Sunday 11 October 2009




rom 
October 9, 2009

Britannia deals blow to first-time housebuyers

First-time buyers with a small deposit have been left with even less choice after one of the biggest mortgage lenders in the market pulled its deals last night.

Britannia, which merged with Co-operative Bank in August, will no longer offer home loans to borrowers with a 10 per cent deposit, the mortgages popular among first-time buyers.

The move leaves only a handful of lenders still willing to offer loans to buyers with small deposits.

The cost to lenders of borrowing on wholesale money markets to fund new mortgages has fallen considerably in recent months and is now beginning to stabilise, according to experts. Swap rates, the money markets used to fund fixed-rate mortgages, are at a record low. However, mortgage brokers have lamented the failure of banks to reduce rates for struggling first-time buyers.

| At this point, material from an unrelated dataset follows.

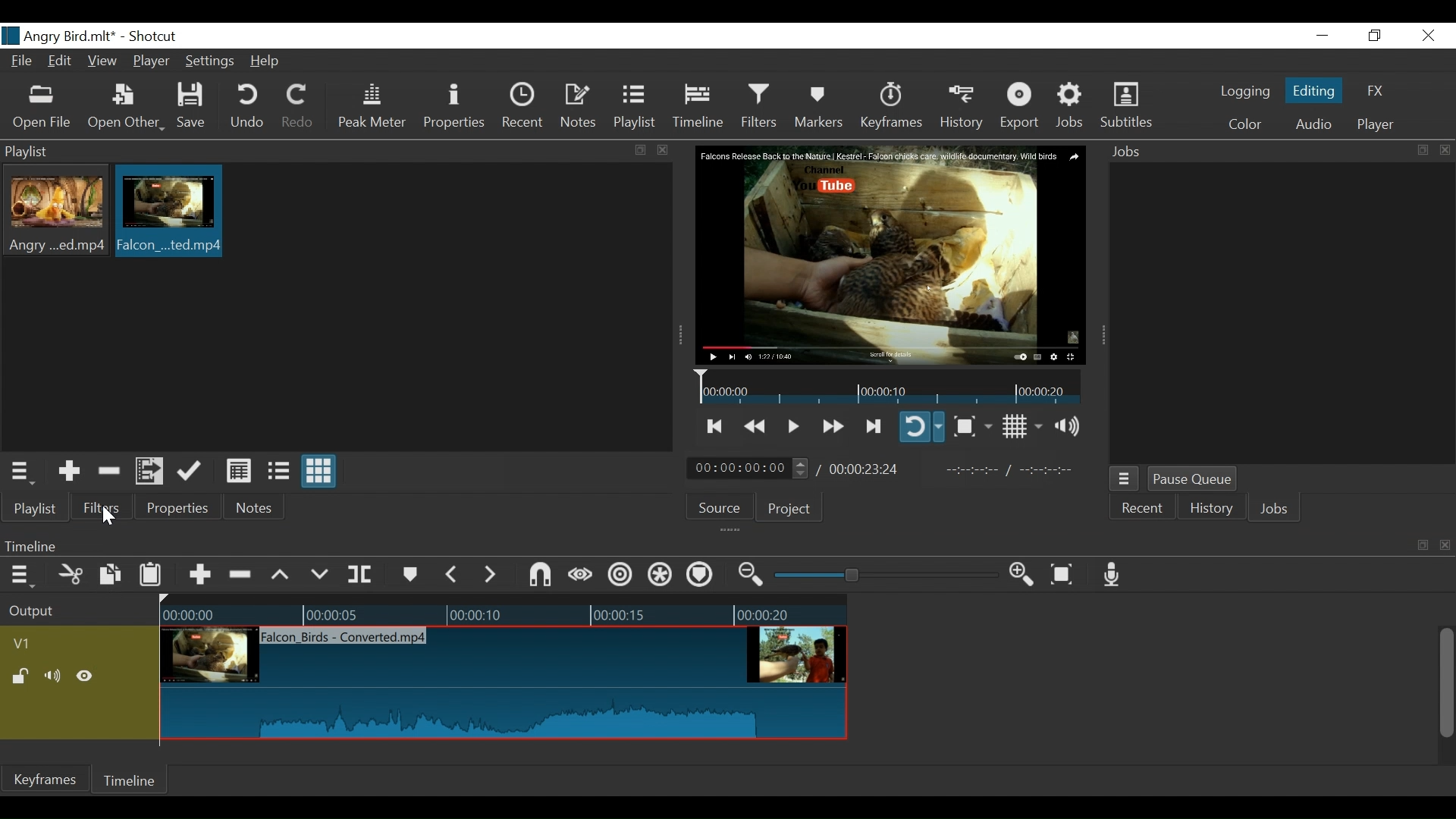 Image resolution: width=1456 pixels, height=819 pixels. Describe the element at coordinates (1024, 426) in the screenshot. I see `Toggle display grid on player` at that location.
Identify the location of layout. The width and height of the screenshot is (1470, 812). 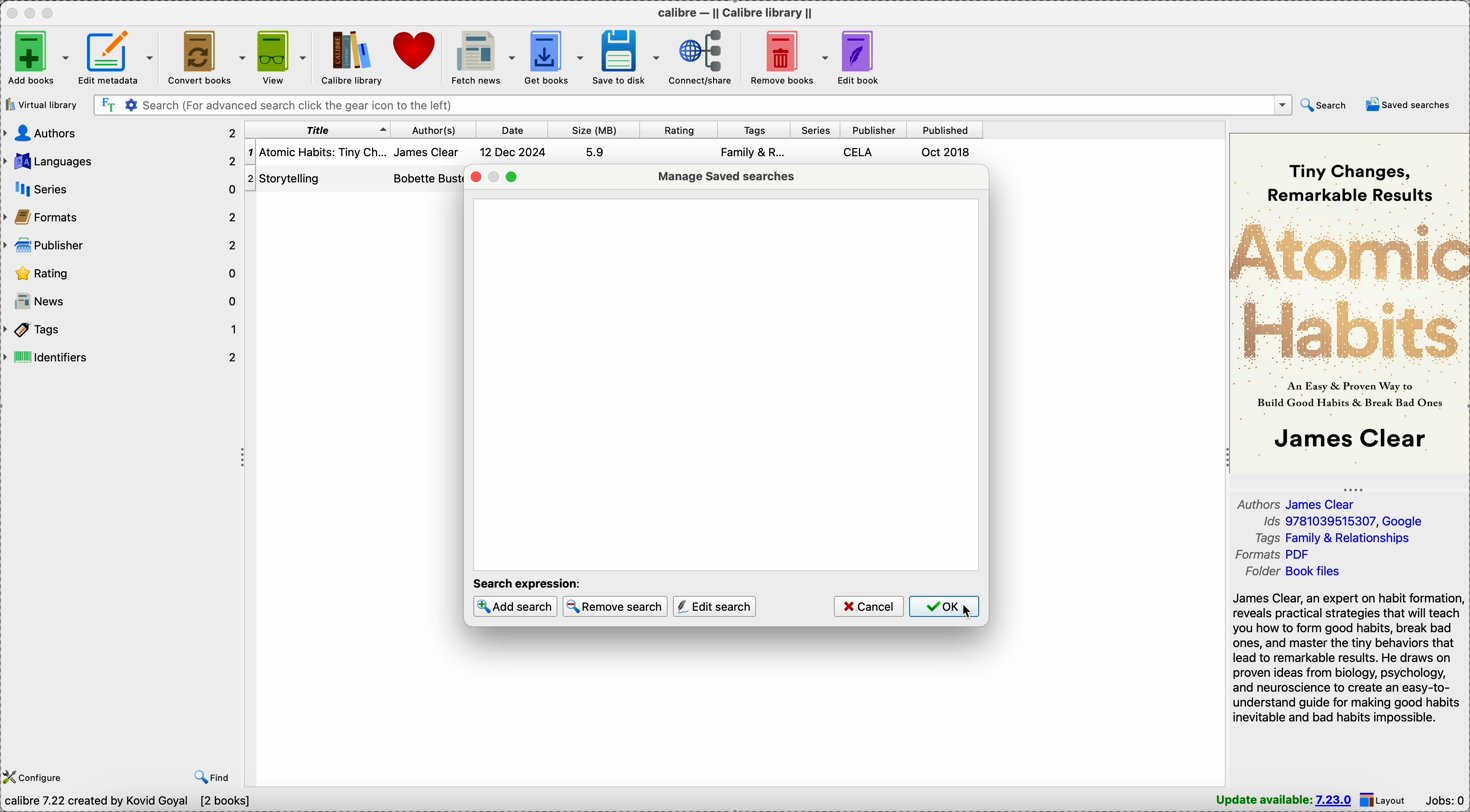
(1385, 799).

It is feared that less competition could push up the cost of deals for first-time buyers even farther.

Over the past three months Britannia has offered one out of every ten mortgages requiring a 10 per cent deposit, lending £300 million to almost a thousand first-time buyers.

Where deals are available they are much more costly. The average fixed-rate deal for buyers with only a 10 per cent deposit has a rate of 6.63 per cent, compared with 5.08 per cent for borrowers with a 40 per cent deposit, according to figures from Moneyfacts.co.uk, the financial website.

Even though swap rates have fallen, the availability of mortgages remains restricted as lenders struggle to secure funding from wholesale markets and retail deposits. Banks and building societies are expected to approve £145 billion gross of new loans this year, compared to £363 billion in 2007.

Britain’s biggest mortgage lenders, including the taxpayer-controlled Lloyds Banking Group and Abbey, passed on a series of interest rate cuts this week, but only on deals for cash-rich borrowers. Northern Rock, the Government-owned lender, reduced a number of deals by up to 0.3 percentage points for borrowers with at least a 15 per cent deposit.

Meanwhile, Woolwich, the mortgage arm of Barclays, lowered the cost of its lifetime tracker deal by almost half a point to 2.79 per cent, or 2.29 per cent over the Bank base rate of 0.5 per cent. The deal requires a deposit of 30 per cent and has a £999 fee.

Mortgage brokers welcomed the series of rate cuts announced this week.